Top import source (2020-2023): China ~70% of U.S. rare-earth compounds and metals imports.
What “rare earth minerals” does the U.S. have?
Think “minerals that host rare earth elements,” not the elements themselves.
1) Bastnaesite (bastnäsite) - Mountain Pass, California
USGS: bastnaesite is mined as a primary product at Mountain Pass, CA, the key U.S. producing mine.
NASA also describes Mountain Pass as a carbonatite-hosted deposit where bastnaesite is a major REE source mineral.
2) Monazite - southeastern U.S. heavy mineral sands
USGS: monazite is stockpiled as a separated concentrate or occurs as an accessory mineral in heavy-mineral-sand concentrates in the southeastern United States.
USGS research also discusses heavy mineral sands in the Southeast, and published work supports monazite (and xenotime) occurrence across parts of the coastal plain.
3) Xenotime and other REE minerals - present in U.S. occurrences (not major producers today)
A USGS circular on U.S. REE deposits inventories multiple deposit types and minerals across the country (beyond Mountain Pass and monazite sands).
Where are U.S. rare earth deposits located?
If you care about “what the U.S. has,” these locations matter most:
California (Mountain Pass): the current anchor for U.S. mined rare earth concentrates.
Southeastern U.S. coastal plain: monazite-bearing heavy mineral sands are documented in USGS work.
Wyoming (Bear Lodge): a known REE carbonatite district; project materials describe REE minerals tied to bastnaesite-group fluorocarbonates and ancylite.
Alaska (Bokan Mountain / Dotson Ridge): long-studied REE mineralization; older public reports and later studies map and characterize the system.
Texas (Round Top Mountain): academic literature describes Y + heavy REE enrichment at Round Top Mountain.
If the U.S. has them, why does it still import so much?
Because rare earth supply is a chain, not a pit.
USGS data shows the U.S. produces a lot of mineral concentrate, and also exports large tonnages of ores/compounds, while still importing high-value compounds and metals.
A simplified view:
Mining + concentration (ore to concentrate)
Separation (mixed REEs to individual streams)
Refining (high-purity oxides/salts)
Metals + alloys
Magnets and components
The U.S. Department of Defense describes these steps directly (separation, processing, metallization, alloys).
One more wrinkle: USGS says “significant amounts” of rare earths arrive embedded inside finished goods as permanent magnets. That import dependency won’t disappear just by mining more rock.
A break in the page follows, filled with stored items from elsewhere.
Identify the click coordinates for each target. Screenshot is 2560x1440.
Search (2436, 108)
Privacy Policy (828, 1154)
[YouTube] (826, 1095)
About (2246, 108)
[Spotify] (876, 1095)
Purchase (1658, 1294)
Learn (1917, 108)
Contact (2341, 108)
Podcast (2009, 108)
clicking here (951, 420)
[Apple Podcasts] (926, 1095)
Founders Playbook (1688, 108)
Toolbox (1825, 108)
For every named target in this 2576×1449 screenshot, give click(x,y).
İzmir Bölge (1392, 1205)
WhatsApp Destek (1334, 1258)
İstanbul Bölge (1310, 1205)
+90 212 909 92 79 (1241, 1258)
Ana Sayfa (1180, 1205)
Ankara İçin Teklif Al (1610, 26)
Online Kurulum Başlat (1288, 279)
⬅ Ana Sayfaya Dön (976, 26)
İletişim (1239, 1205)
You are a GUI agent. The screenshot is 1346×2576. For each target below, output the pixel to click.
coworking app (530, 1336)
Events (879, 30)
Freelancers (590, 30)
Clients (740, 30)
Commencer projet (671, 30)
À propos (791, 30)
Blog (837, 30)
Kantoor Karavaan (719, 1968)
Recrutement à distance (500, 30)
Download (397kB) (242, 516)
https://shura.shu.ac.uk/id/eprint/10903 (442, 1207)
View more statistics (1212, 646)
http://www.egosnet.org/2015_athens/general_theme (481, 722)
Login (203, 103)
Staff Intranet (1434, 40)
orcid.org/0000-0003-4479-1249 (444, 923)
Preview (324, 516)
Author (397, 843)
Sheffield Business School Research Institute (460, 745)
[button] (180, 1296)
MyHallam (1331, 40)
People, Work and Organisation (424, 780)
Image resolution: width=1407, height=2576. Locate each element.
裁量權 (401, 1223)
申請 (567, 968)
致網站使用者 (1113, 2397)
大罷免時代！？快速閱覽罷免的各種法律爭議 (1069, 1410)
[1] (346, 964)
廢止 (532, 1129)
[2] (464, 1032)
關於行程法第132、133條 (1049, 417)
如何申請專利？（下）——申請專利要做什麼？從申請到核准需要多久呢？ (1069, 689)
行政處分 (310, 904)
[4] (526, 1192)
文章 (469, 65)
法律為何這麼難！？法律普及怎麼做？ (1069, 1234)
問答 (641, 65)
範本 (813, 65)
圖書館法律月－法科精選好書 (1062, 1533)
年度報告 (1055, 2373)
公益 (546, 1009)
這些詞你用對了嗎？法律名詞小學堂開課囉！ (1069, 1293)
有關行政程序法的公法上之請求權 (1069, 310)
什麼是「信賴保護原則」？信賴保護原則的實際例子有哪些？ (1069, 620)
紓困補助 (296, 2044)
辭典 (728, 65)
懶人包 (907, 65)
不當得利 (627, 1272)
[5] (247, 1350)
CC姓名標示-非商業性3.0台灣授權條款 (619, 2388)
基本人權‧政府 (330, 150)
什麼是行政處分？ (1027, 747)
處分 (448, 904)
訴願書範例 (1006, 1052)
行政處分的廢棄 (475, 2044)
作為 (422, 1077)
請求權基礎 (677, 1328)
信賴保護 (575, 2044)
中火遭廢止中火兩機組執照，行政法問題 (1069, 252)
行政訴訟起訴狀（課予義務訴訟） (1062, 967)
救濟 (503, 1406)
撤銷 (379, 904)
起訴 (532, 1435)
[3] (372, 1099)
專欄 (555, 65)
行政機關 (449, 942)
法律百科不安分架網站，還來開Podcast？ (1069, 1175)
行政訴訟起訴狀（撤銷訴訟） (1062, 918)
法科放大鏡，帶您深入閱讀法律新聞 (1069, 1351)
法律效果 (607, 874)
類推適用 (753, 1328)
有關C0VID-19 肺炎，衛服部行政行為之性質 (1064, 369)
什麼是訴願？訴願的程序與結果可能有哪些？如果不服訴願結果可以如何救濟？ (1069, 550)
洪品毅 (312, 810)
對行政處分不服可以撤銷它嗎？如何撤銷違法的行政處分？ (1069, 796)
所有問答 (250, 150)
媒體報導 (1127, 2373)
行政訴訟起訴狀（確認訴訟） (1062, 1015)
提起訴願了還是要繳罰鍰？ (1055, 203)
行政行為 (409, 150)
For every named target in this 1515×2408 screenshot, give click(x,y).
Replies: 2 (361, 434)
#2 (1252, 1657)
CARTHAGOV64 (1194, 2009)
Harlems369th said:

What’s changing in the U.S. supply picture?
Two broad trends:
More focus on “mine-to-magnet”
Government and industry actions are aimed at building domestic capability across the chain (not just mining).
Non-traditional sources (early stage, mixed economics)
Projects are testing rare earth recovery from places like coal-related materials. Example: a new Wyoming coal mine tied to rare earth extraction plans has been covered by AP. Treat these as pilots until they show stable output and costs.
FAQ (the stuff people argue about)
Is the U.S. producing rare earths right now?
Yes. USGS reports domestic mining and processing in 2024, with about 45,000 tons REO equivalent in concentrates.
Does the U.S. have large reserves?
USGS lists U.S. reserves around 1.9 million tons (REO equivalent).
So is the U.S. “independent” on rare earths?
Not on compounds, metals, and downstream products. USGS estimates net import reliance at about 80% for compounds and metals in 2024, and China is the largest import source over recent years.